Target pointing data
═══

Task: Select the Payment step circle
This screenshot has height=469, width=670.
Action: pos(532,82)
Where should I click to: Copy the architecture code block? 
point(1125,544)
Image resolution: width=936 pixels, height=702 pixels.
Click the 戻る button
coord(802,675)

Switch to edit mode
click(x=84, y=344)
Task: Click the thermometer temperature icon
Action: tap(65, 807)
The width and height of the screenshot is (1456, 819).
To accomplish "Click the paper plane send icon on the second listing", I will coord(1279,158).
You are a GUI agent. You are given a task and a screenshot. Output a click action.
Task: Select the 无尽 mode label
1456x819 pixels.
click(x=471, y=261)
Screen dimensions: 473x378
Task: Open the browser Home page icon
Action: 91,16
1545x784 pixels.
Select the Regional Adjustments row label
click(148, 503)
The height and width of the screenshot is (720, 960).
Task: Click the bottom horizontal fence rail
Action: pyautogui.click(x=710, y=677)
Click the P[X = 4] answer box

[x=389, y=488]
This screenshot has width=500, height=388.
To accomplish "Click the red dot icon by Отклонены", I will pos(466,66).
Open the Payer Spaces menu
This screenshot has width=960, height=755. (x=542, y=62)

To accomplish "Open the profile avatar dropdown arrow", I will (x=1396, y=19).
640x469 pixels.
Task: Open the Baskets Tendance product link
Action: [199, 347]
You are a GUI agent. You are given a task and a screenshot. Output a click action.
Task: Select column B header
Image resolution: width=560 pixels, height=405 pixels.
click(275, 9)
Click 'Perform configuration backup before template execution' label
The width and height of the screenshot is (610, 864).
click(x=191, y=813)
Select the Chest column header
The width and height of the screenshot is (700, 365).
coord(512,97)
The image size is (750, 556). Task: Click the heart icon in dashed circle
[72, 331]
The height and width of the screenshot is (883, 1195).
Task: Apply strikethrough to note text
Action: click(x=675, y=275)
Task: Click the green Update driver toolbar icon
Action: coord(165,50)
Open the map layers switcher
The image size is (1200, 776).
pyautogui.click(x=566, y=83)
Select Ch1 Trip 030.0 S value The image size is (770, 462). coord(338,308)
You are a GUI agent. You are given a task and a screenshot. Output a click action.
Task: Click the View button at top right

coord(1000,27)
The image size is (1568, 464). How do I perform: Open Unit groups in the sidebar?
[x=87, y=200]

═══

» WHAT THE TASK REQUIRES: Count the lines in the listing that contain the string "circle", matching case exactly, and reply with the number alone.

» RESULT OF THIS TASK: 2